- _The task_
Start with the first line of the records below. Output each line exactly, ending with the one that contains "Given: Click GndMappingRadar on line 620".

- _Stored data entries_
# # # # #
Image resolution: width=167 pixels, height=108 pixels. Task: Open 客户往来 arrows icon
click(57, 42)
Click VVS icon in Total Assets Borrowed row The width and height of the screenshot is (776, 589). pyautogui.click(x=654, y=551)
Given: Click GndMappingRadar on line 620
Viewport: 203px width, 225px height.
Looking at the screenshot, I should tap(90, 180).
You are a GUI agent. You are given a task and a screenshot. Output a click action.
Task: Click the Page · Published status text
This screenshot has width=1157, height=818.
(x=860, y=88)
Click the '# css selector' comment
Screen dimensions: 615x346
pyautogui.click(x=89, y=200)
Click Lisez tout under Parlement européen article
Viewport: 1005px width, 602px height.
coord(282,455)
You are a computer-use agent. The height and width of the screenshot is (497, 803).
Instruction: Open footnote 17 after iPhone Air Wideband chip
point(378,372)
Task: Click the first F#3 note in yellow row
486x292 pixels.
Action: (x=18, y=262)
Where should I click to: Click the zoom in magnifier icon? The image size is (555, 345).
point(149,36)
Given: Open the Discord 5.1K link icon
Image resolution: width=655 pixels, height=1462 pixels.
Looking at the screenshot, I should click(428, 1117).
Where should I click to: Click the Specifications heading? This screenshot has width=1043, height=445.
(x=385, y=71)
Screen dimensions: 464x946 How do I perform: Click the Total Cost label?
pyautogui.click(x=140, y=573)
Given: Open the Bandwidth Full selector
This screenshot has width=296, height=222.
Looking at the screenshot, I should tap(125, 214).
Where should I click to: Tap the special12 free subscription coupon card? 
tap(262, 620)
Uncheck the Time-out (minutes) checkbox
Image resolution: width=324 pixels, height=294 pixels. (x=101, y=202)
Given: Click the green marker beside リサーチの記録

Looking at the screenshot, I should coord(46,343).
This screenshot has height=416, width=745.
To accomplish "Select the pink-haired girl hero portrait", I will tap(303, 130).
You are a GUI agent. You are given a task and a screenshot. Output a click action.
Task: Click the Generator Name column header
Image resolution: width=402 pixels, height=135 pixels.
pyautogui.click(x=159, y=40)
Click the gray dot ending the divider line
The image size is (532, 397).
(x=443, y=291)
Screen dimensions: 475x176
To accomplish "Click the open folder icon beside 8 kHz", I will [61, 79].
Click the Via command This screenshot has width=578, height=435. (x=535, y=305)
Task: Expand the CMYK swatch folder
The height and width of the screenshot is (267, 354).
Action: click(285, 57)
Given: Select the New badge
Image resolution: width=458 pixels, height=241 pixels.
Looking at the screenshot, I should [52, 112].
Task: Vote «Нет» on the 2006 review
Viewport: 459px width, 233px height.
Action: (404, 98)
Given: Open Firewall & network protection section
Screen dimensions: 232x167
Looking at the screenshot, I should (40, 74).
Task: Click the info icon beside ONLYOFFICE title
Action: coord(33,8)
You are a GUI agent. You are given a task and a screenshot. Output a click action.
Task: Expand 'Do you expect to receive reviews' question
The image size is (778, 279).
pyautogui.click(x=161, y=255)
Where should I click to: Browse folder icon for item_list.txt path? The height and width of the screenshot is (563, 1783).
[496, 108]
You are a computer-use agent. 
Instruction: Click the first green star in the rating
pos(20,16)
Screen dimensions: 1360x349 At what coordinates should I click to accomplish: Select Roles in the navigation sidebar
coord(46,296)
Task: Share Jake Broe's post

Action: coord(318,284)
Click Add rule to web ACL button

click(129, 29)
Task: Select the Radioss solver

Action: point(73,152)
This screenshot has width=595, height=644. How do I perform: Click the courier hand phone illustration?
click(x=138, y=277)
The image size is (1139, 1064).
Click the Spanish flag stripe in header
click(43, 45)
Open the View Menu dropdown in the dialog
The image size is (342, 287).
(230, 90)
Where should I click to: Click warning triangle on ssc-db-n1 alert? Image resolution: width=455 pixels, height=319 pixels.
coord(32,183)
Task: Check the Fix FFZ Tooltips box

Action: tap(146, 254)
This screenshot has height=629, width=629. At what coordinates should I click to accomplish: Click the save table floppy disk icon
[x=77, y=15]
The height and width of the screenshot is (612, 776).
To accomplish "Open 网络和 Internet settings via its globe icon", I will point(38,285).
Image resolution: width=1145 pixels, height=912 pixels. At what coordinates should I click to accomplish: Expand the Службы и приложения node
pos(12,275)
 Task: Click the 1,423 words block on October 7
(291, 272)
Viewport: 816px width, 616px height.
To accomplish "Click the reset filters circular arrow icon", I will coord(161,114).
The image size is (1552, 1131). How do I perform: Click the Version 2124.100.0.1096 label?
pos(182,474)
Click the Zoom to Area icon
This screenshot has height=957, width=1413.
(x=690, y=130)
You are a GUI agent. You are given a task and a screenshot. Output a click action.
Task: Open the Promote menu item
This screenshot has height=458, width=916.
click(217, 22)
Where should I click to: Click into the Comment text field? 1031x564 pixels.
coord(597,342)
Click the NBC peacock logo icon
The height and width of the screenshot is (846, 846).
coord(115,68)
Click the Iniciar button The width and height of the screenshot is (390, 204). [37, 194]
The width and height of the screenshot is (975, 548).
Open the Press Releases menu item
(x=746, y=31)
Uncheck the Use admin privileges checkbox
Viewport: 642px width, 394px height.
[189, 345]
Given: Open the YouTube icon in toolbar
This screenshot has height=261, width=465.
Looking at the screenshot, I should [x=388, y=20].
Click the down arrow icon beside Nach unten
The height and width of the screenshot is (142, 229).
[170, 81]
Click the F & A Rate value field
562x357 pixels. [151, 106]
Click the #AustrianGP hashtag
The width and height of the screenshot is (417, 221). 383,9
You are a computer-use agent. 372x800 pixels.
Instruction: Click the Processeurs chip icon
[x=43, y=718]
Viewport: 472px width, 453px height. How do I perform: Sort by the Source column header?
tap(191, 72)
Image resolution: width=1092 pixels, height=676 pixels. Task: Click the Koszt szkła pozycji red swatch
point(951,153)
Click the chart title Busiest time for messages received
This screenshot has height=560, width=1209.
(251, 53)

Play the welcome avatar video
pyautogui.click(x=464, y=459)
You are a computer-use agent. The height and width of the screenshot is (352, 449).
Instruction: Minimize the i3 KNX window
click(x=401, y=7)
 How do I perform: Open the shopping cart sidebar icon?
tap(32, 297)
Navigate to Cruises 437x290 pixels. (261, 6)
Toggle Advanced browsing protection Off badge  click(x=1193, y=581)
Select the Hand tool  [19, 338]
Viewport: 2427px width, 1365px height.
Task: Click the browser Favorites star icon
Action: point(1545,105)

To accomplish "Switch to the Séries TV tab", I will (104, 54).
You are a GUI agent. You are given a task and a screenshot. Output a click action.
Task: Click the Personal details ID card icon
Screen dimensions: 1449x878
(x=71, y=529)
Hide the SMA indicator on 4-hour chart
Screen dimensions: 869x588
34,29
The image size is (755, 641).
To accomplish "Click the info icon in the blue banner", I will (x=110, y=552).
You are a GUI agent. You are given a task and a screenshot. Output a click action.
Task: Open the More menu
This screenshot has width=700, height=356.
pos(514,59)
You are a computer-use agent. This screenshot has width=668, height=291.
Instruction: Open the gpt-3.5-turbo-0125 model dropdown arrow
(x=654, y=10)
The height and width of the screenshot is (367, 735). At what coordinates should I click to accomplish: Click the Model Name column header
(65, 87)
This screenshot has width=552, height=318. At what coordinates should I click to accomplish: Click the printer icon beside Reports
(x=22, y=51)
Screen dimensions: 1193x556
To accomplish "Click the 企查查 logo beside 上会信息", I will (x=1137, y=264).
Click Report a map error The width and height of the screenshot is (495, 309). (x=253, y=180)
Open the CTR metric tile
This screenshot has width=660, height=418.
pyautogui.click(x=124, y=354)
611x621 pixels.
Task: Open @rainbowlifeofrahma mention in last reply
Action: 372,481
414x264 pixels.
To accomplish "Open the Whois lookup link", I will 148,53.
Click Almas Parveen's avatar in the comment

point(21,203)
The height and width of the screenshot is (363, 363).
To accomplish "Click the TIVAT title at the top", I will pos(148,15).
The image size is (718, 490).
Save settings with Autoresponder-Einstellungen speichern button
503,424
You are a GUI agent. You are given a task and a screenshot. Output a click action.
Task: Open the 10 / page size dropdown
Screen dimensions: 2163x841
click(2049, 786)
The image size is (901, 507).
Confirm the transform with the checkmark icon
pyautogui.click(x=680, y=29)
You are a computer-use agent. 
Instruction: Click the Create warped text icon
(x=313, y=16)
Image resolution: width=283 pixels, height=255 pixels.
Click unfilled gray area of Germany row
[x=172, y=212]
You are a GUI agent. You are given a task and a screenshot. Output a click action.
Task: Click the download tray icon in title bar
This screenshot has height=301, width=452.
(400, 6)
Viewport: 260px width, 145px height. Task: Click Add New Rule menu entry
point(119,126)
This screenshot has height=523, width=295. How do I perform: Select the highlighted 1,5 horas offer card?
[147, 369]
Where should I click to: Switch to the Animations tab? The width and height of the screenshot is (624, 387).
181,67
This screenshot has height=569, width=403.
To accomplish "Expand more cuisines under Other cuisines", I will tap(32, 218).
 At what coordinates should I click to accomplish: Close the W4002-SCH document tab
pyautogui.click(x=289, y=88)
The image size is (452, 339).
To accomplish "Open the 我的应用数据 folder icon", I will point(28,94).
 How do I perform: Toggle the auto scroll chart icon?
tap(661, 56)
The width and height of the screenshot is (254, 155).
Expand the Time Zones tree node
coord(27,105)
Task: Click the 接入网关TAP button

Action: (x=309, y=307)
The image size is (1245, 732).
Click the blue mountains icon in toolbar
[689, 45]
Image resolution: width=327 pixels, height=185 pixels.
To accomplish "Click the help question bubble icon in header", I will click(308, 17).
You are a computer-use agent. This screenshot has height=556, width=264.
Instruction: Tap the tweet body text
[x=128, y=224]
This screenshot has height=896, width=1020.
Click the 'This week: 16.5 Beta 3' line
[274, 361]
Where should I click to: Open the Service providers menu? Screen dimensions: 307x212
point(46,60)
# # # # #
- _Solution for this task_
Image resolution: width=167 pixels, height=108 pixels. Task: Open 客户往来 arrows icon
click(57, 42)
Click VVS icon in Total Assets Borrowed row The width and height of the screenshot is (776, 589). pyautogui.click(x=654, y=551)
Given: Click GndMappingRadar on line 620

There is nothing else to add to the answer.